_DIRECTIONS FOR THIS TASK_
Could you rewrite the data below, changing "magnifying glass" to "magnifier" and leaving everything else as it is? Leave the pictures out of your answer.

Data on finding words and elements
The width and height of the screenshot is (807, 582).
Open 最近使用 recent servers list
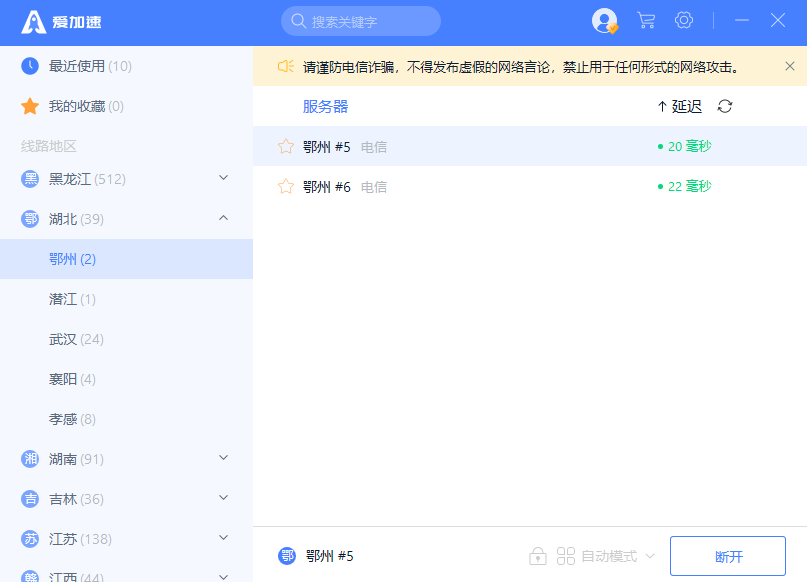pos(90,66)
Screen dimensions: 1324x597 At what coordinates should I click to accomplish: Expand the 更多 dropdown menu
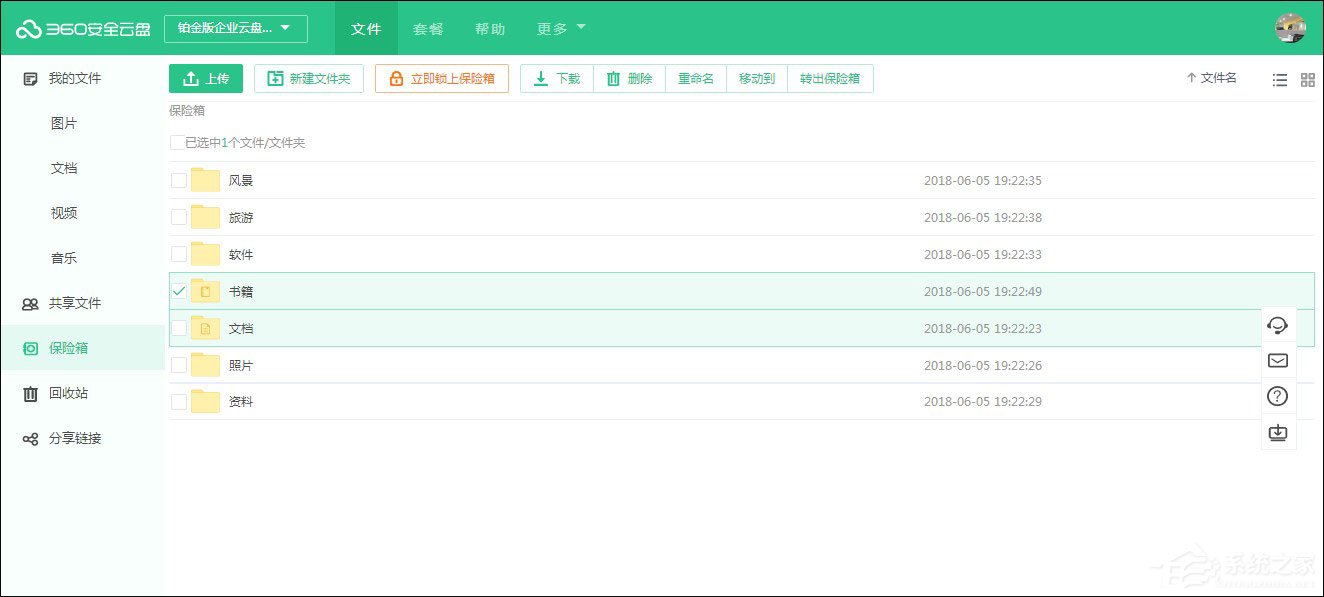coord(559,28)
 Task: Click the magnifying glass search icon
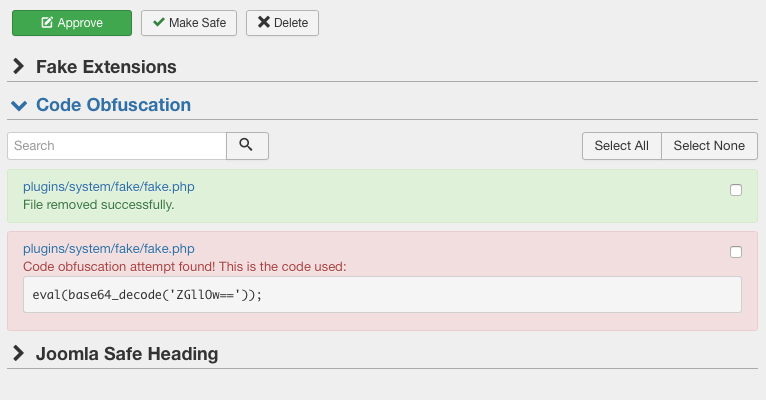pyautogui.click(x=247, y=146)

_OUTPUT FOR THIS EXERCISE_
The width and height of the screenshot is (807, 582).
Open 最近使用 recent servers list
pos(90,66)
Screen dimensions: 1324x597 At what coordinates should I click to accomplish: Expand the 更多 dropdown menu
coord(559,28)
 Task: Click the magnifier search icon
pyautogui.click(x=247, y=146)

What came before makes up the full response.